Work instructions.
After finding the line with "The height and width of the screenshot is (361, 644)." in the data below, set down exactly each line through the one with "Task: Click the green", inclusive, and stop there.

---- Records

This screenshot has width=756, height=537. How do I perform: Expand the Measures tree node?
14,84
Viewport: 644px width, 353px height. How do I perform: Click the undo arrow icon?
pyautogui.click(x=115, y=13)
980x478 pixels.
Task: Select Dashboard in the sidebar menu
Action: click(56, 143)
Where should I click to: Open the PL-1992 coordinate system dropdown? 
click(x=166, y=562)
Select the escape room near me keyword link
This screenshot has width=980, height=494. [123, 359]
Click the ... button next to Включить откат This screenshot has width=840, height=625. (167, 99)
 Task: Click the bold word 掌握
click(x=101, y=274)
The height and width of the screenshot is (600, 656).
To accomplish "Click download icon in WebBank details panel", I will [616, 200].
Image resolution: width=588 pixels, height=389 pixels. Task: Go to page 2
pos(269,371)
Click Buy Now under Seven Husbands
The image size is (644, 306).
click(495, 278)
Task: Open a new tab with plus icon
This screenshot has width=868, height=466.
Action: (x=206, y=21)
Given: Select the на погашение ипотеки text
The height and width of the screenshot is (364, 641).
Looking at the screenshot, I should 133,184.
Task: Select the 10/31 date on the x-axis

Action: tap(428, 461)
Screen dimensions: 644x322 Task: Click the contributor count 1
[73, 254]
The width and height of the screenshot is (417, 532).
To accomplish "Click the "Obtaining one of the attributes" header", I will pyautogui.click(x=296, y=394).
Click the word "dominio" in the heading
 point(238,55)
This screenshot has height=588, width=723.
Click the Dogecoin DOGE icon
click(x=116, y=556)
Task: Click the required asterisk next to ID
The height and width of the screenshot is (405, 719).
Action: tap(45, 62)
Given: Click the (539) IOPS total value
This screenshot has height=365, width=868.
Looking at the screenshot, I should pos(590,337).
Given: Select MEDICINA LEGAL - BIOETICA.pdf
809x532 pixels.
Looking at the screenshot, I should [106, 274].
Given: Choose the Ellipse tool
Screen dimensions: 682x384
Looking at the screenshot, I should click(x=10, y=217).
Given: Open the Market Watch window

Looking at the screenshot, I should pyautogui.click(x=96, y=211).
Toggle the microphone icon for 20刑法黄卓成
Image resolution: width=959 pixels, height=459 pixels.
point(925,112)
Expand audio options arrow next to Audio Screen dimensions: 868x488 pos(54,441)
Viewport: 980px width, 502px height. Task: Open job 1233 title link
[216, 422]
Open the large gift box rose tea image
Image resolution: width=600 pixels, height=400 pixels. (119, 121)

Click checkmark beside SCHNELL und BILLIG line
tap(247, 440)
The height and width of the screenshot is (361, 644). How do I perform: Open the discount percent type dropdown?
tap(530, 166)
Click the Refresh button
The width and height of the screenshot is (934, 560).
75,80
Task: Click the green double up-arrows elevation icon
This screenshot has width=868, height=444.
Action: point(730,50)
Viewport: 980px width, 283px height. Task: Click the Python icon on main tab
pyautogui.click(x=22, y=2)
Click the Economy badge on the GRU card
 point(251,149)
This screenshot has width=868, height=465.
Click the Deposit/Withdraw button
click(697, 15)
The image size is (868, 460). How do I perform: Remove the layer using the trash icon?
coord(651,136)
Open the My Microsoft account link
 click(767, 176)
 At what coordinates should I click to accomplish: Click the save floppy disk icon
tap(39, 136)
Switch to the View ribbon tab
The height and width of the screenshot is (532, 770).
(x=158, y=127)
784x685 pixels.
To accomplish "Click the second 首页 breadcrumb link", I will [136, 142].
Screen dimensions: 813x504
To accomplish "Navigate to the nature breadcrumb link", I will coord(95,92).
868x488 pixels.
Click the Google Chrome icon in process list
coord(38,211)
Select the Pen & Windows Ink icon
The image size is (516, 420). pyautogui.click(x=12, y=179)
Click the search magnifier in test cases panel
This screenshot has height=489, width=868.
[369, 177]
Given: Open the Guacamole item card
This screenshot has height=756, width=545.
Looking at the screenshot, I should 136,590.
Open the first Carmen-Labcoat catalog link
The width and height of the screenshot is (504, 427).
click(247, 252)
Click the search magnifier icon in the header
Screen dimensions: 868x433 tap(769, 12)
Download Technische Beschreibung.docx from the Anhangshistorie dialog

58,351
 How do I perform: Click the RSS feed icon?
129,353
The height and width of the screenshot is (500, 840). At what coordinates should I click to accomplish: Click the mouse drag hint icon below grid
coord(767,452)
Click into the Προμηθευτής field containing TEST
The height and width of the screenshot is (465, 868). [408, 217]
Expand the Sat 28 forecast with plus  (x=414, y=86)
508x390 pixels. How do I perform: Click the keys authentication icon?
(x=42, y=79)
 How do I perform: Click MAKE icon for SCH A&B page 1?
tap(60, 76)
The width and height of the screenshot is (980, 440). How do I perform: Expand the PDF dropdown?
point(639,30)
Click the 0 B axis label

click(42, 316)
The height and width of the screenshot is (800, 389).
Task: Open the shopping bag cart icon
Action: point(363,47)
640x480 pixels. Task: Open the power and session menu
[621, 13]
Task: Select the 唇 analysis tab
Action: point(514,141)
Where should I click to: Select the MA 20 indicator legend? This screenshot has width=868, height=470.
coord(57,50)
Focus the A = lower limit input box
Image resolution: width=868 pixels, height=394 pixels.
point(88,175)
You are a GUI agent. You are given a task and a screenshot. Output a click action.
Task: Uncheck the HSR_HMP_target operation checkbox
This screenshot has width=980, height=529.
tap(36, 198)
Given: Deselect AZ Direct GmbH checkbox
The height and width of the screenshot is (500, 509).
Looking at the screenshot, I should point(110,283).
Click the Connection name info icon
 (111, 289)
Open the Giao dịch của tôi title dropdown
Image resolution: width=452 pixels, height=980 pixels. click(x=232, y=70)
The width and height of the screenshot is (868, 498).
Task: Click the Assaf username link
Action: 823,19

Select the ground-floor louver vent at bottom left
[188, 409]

--------

Result.
The height and width of the screenshot is (361, 644). How do I perform: Open the discount percent type dropdown?
tap(530, 166)
Click the Refresh button
The width and height of the screenshot is (934, 560).
75,80
Task: Click the green double up-arrows elevation icon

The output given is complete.